* Task *
Reproduce the entire passage below on ZFP36 and ELAVL1 binding, word for word.
-- Text passage follows --
AI Article Synopsis

  • The study investigates the binding preferences of ZFP36, an RNA-binding protein that negatively regulates immune-related and cancer-associated transcripts, using cross-linking and immunoprecipitation in human kidney cells.
  • ZFP36 and ELAVL1 (HuR) were found to share many binding sites on RNA sequences, but they have opposing roles, with ZFP36 promoting RNA degradation and ELAVL1 stabilizing RNA.
  • The research highlights that ZFP36's target specificities in live cells align with previous lab findings, showcasing a method to explore how RNA-binding proteins work together to regulate gene expression.

Article Abstract

Background: ZFP36, also known as tristetraprolin or TTP, and ELAVL1, also known as HuR, are two disease-relevant RNA-binding proteins (RBPs) that both interact with AU-rich sequences but have antagonistic roles. While ELAVL1 binding has been profiled in several studies, the precise in vivo binding specificity of ZFP36 has not been investigated on a global scale. We determined ZFP36 binding preferences using cross-linking and immunoprecipitation in human embryonic kidney cells, and examined the combinatorial regulation of AU-rich elements by ZFP36 and ELAVL1.
-- Text passage concluded --
-- Source information follows --
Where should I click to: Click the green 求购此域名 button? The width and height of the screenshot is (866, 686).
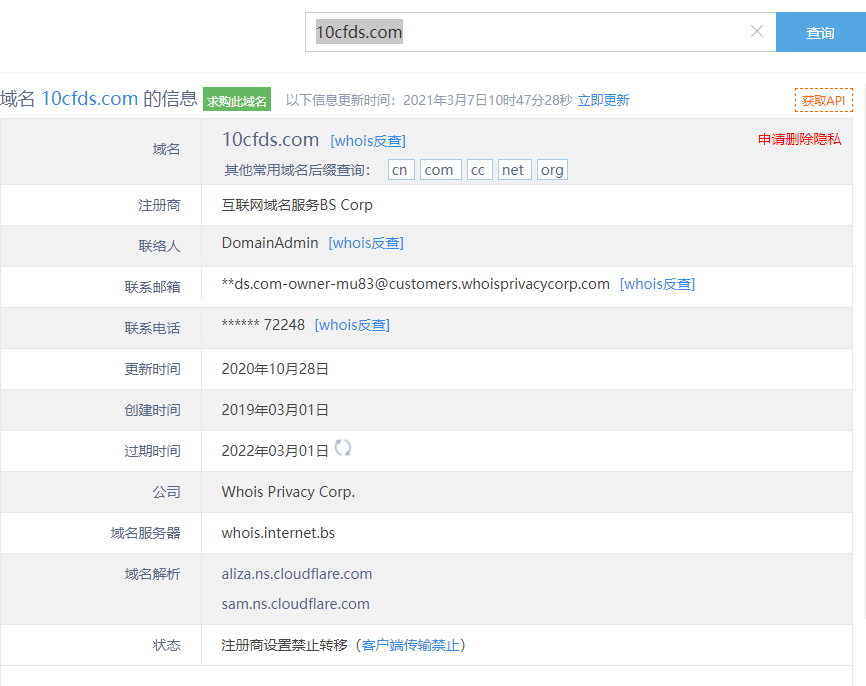tap(237, 100)
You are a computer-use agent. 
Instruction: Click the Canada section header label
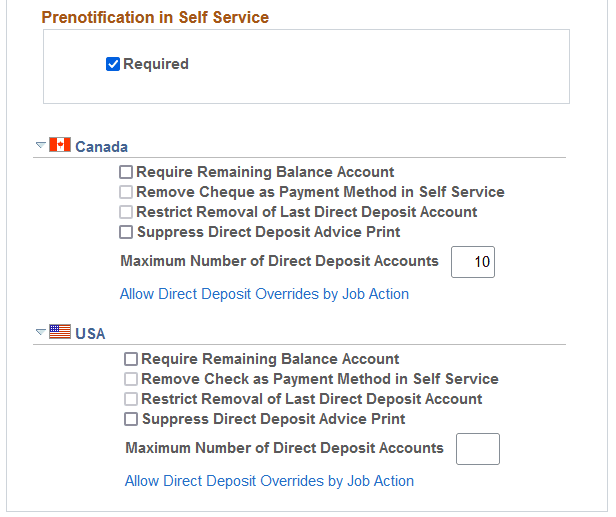101,147
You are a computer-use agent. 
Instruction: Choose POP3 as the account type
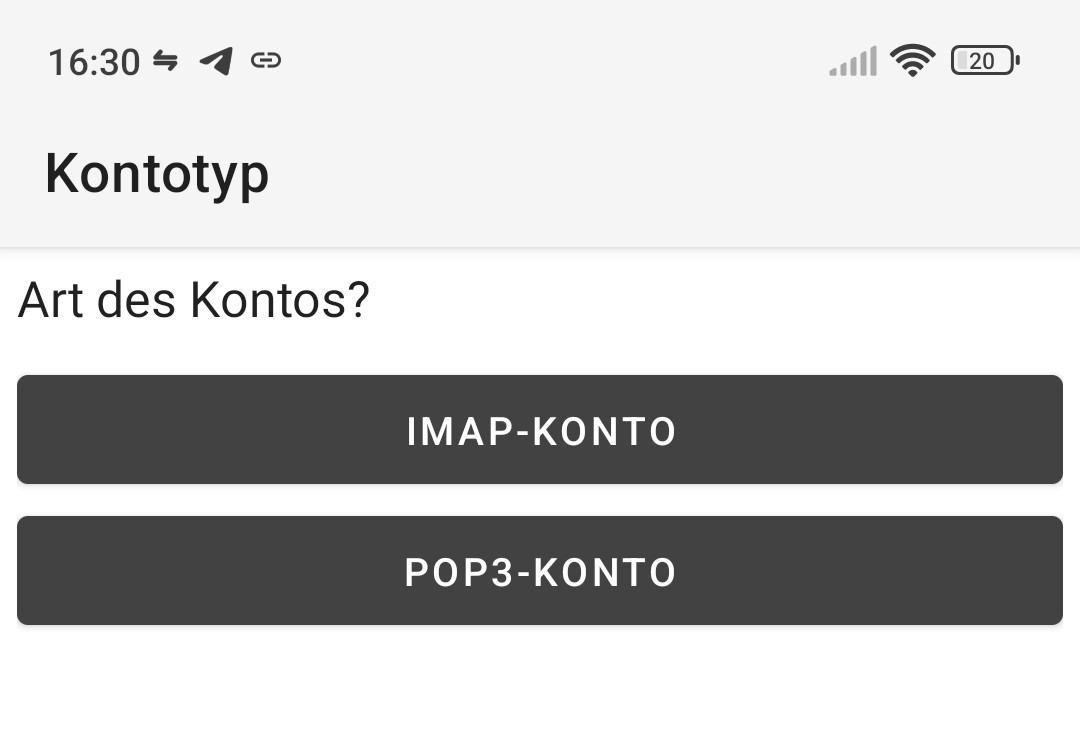click(540, 571)
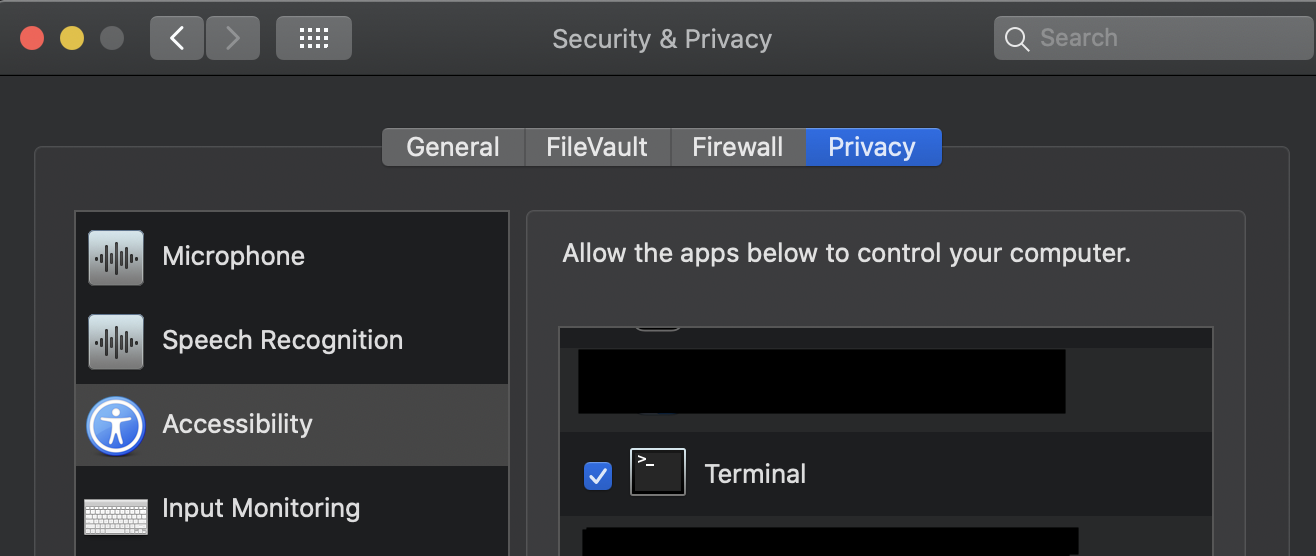Image resolution: width=1316 pixels, height=556 pixels.
Task: Click the blue Accessibility figure icon
Action: [x=116, y=425]
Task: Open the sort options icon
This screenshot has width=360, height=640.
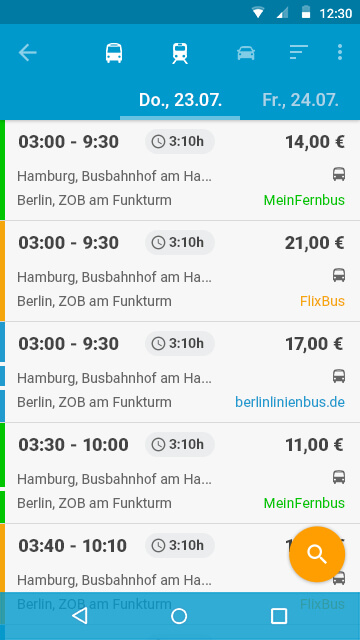Action: 298,52
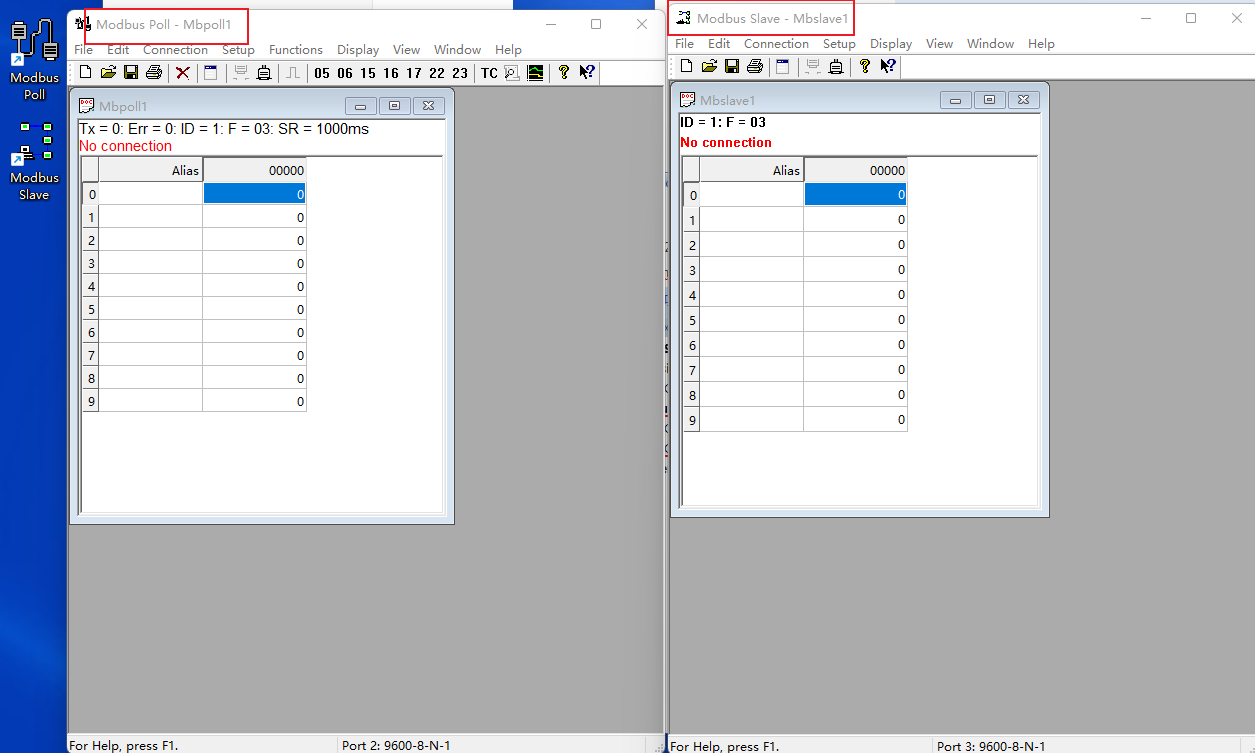The image size is (1255, 753).
Task: Click the Alias cell of row 2 in Mbpoll1
Action: [151, 240]
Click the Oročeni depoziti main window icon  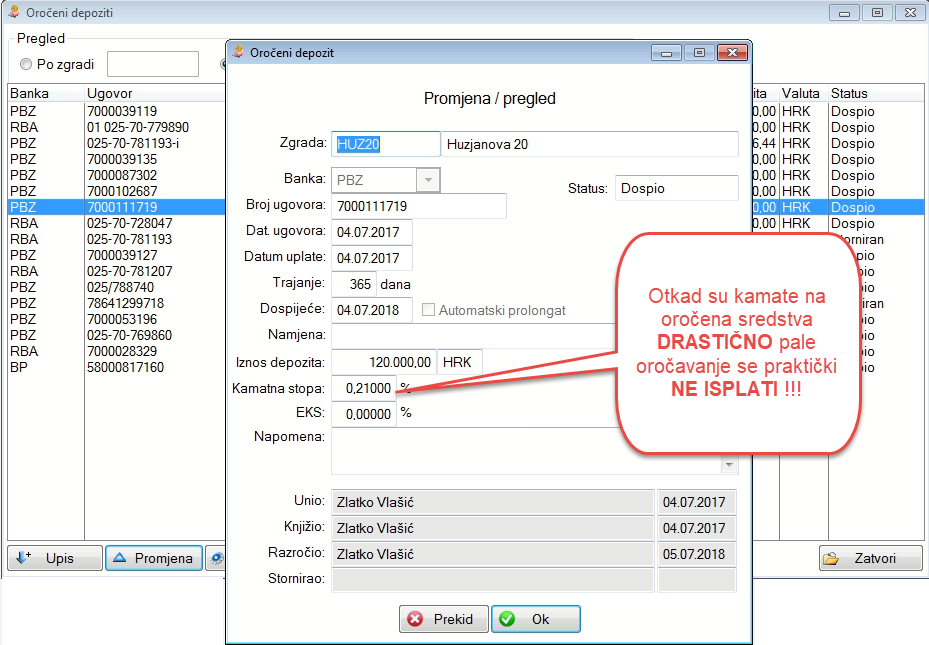pyautogui.click(x=14, y=13)
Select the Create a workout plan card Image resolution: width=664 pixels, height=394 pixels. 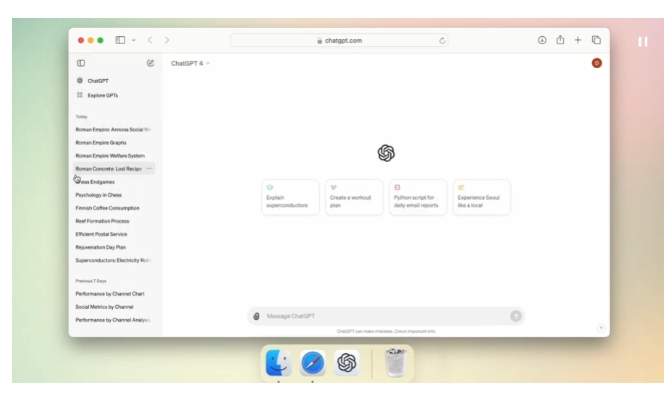pos(354,197)

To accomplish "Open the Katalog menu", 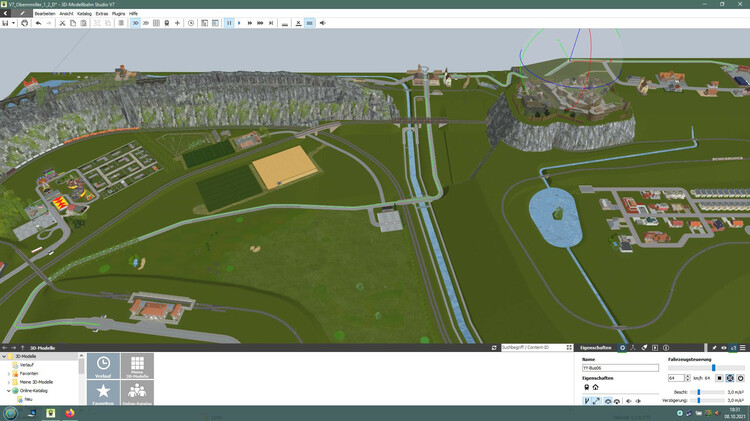I will click(84, 13).
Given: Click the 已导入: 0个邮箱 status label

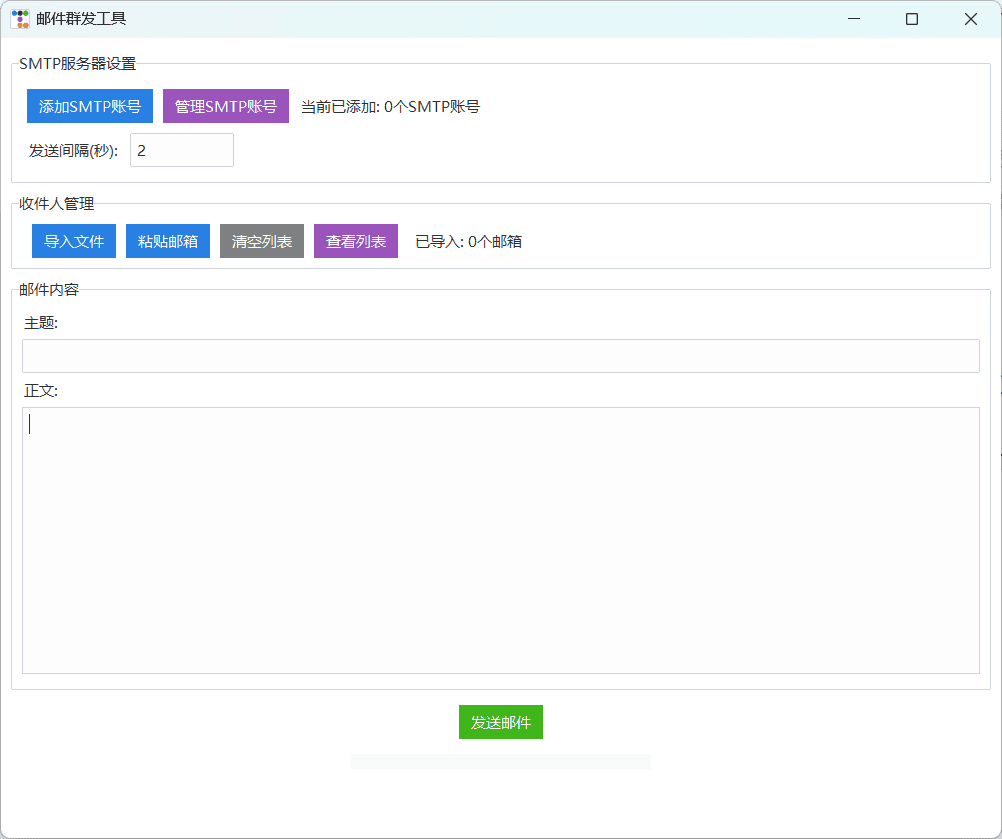Looking at the screenshot, I should pos(468,241).
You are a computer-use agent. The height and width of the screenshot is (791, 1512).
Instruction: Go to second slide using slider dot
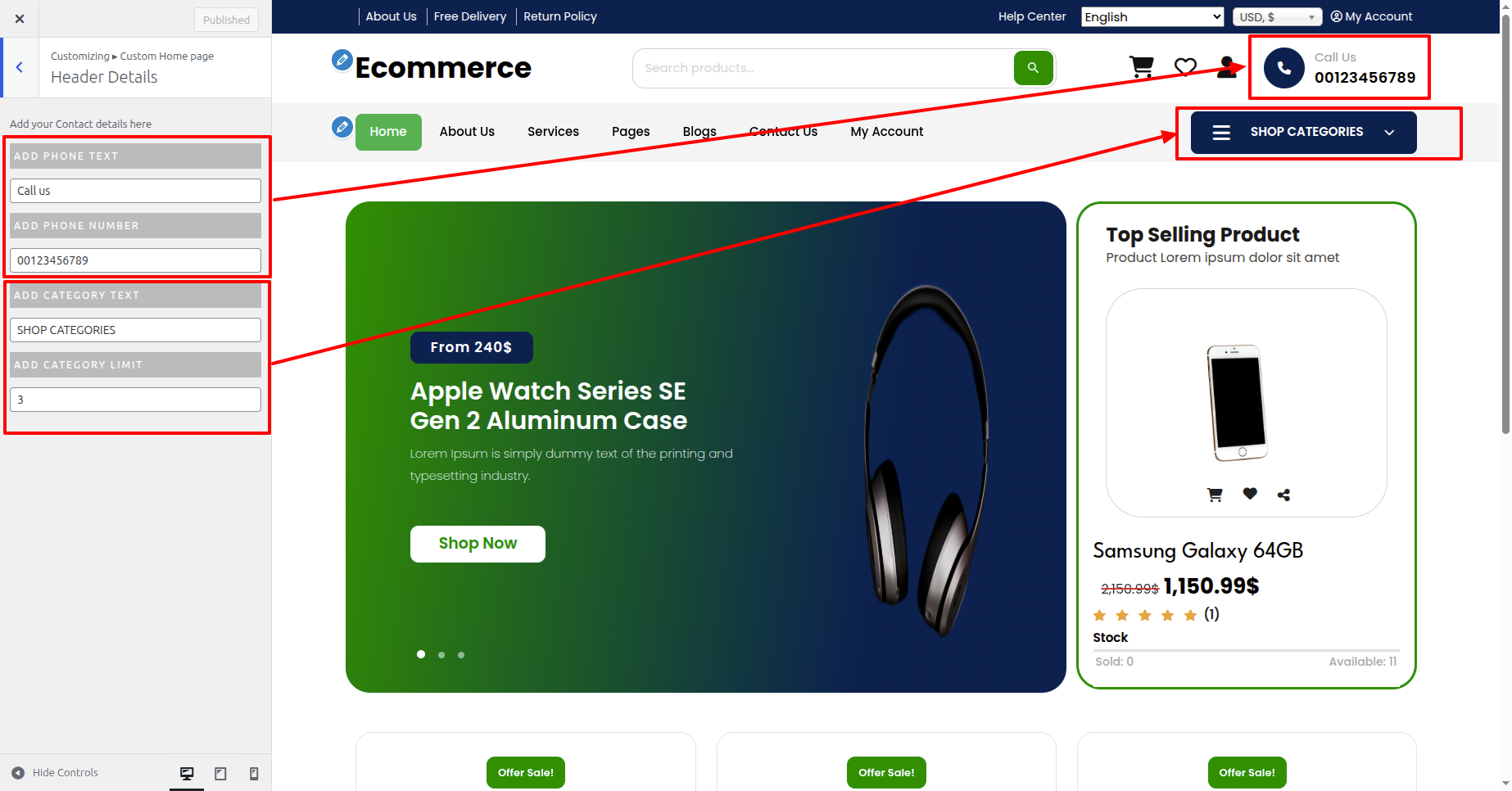[441, 655]
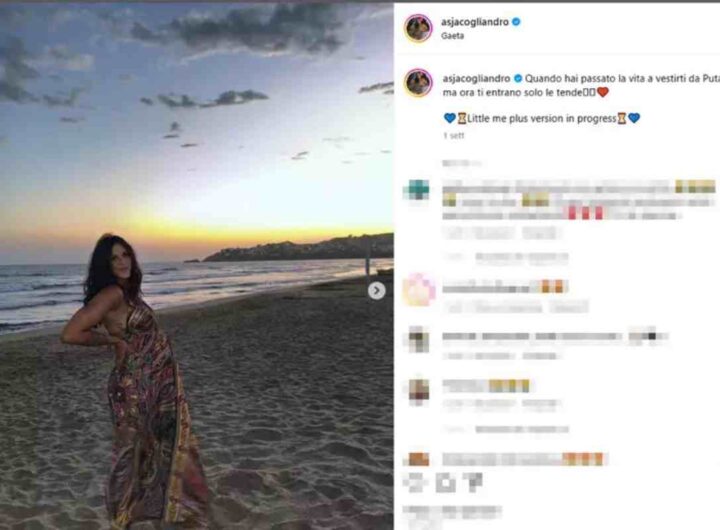Open the profile picture in the post header
The height and width of the screenshot is (530, 720).
tap(418, 28)
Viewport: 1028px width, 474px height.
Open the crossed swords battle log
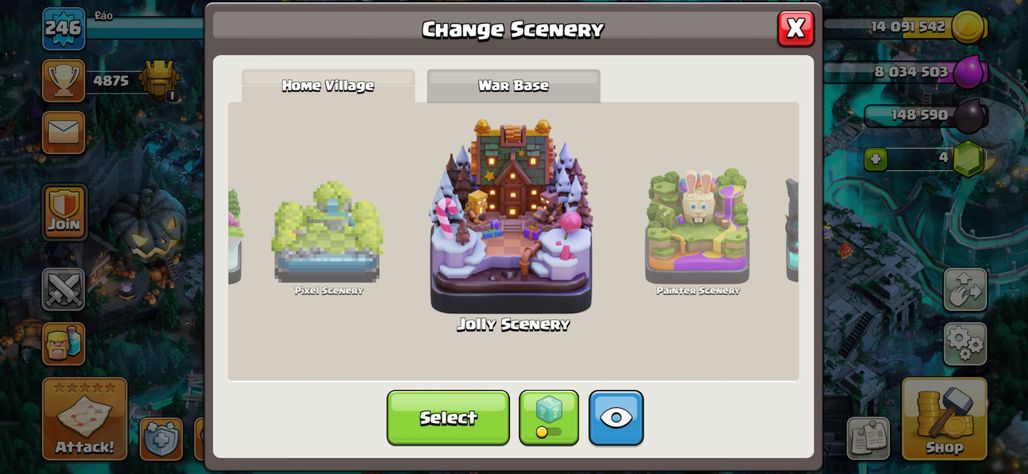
-- Source information concluded --
* Exercise solution *
AI Article Synopsis

  • The study investigates the binding preferences of ZFP36, an RNA-binding protein that negatively regulates immune-related and cancer-associated transcripts, using cross-linking and immunoprecipitation in human kidney cells.
  • ZFP36 and ELAVL1 (HuR) were found to share many binding sites on RNA sequences, but they have opposing roles, with ZFP36 promoting RNA degradation and ELAVL1 stabilizing RNA.
  • The research highlights that ZFP36's target specificities in live cells align with previous lab findings, showcasing a method to explore how RNA-binding proteins work together to regulate gene expression.

Article Abstract

Background: ZFP36, also known as tristetraprolin or TTP, and ELAVL1, also known as HuR, are two disease-relevant RNA-binding proteins (RBPs) that both interact with AU-rich sequences but have antagonistic roles. While ELAVL1 binding has been profiled in several studies, the precise in vivo binding specificity of ZFP36 has not been investigated on a global scale. We determined ZFP36 binding preferences using cross-linking and immunoprecipitation in human embryonic kidney cells, and examined the combinatorial regulation of AU-rich elements by ZFP36 and ELAVL1.